Received: September 7, 2021; Accepted: October 20, 2021; Published: November 16, 2021
Copyright: © 2021 Tong et al. This is an open access article distributed under the terms of the Creative Commons Attribution License, which permits unrestricted use, distribution, and reproduction in any medium, provided the original author and source are credited.
Data Availability: All relevant data are within the paper and its Supporting information files.
Funding: Financial support for this work was provided by grants from Zhejiang Key Research and Development Program of China (2019C0203002) awarded by Wang Y. The funders had no role in study design, data collection and analysis, decision to publish, or preparation of the manuscript.

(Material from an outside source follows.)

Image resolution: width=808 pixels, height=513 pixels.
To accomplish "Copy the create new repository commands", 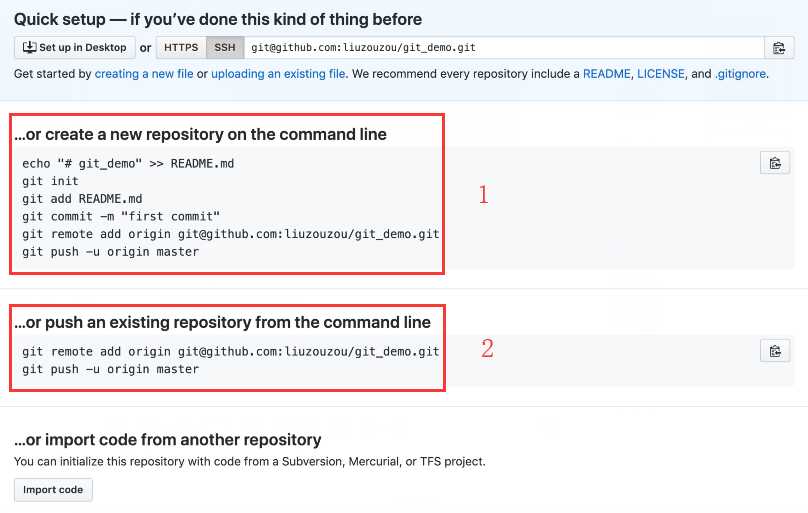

Competing interests: The authors have declared that no competing interests exist.
Introduction
Chinese hickory (Carya cathayensis Sarg.), belonging to the Juglandaceae family, is an economically important crop in China used for obtaining edible nuts and oil production. Currently, more than 15,000 ha of C. cathayensis are cultivated in Zhejiang Province, China, providing income to local farmers and conferring ecological protection in the mountainous areas of eastern China. Traditional cultivation practices have been replaced by monoculture and fertilization to facilitate efficient management and high yield; however, these plant management practices have resulted in several plant diseases, such as Botryosphaeria trunk canker [1,2]. In May 2016, a significant outbreak of dieback disease in C. cathayensis was recorded in several Linan County orchards that constitute China’s main production area. The hickory leaves showed gradual yellowing and wilting, resulting in defoliation and, ultimately, in plant death. Necrotic symptoms were consistently observed on the same side of the basal stem as the defoliated leaves. The disease caused large casualty of the nut crop and compromised the incomes of local farmers and the environmental security.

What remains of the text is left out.